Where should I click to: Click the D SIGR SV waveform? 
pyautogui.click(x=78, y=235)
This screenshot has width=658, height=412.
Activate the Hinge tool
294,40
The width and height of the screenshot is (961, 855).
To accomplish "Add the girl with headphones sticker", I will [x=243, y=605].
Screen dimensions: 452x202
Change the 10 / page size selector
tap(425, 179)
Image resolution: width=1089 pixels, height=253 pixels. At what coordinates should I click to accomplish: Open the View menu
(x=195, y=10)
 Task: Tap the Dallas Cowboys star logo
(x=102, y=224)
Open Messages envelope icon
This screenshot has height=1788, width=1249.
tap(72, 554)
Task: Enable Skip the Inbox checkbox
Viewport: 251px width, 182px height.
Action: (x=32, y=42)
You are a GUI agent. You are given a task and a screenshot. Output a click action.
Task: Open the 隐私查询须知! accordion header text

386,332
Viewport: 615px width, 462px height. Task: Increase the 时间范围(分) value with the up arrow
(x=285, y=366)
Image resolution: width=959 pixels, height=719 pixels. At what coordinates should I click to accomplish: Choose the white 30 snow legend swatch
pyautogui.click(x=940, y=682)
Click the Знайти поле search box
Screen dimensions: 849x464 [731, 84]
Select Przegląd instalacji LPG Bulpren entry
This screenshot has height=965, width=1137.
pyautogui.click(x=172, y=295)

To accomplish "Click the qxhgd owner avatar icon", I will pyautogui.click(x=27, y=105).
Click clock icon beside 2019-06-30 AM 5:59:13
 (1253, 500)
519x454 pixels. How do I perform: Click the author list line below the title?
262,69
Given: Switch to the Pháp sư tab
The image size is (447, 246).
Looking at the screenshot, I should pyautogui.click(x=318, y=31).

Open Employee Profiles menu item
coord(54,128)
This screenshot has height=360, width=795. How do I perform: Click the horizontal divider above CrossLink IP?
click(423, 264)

══════

### WORK TASK
All of the lines above should be returned exactly as written.

### WRITTEN ANSWER
Where should I click to: Click the D SIGR SV waveform? 
pyautogui.click(x=78, y=235)
This screenshot has width=658, height=412.
Activate the Hinge tool
294,40
The width and height of the screenshot is (961, 855).
To accomplish "Add the girl with headphones sticker", I will [x=243, y=605].
Screen dimensions: 452x202
Change the 10 / page size selector
tap(425, 179)
Image resolution: width=1089 pixels, height=253 pixels. At what coordinates should I click to accomplish: Open the View menu
(x=195, y=10)
 Task: Tap the Dallas Cowboys star logo
(x=102, y=224)
Open Messages envelope icon
This screenshot has height=1788, width=1249.
tap(72, 554)
Task: Enable Skip the Inbox checkbox
Viewport: 251px width, 182px height.
Action: (x=32, y=42)
You are a GUI agent. You are given a task and a screenshot. Output a click action.
Task: Open the 隐私查询须知! accordion header text

386,332
Viewport: 615px width, 462px height. Task: Increase the 时间范围(分) value with the up arrow
(x=285, y=366)
Image resolution: width=959 pixels, height=719 pixels. At what coordinates should I click to accomplish: Choose the white 30 snow legend swatch
pyautogui.click(x=940, y=682)
Click the Знайти поле search box
Screen dimensions: 849x464 [731, 84]
Select Przegląd instalacji LPG Bulpren entry
This screenshot has height=965, width=1137.
pyautogui.click(x=172, y=295)

To accomplish "Click the qxhgd owner avatar icon", I will pyautogui.click(x=27, y=105).
Click clock icon beside 2019-06-30 AM 5:59:13
 (1253, 500)
519x454 pixels. How do I perform: Click the author list line below the title?
262,69
Given: Switch to the Pháp sư tab
The image size is (447, 246).
Looking at the screenshot, I should pyautogui.click(x=318, y=31).

Open Employee Profiles menu item
coord(54,128)
This screenshot has height=360, width=795. How do I perform: Click the horizontal divider above CrossLink IP?
click(423, 264)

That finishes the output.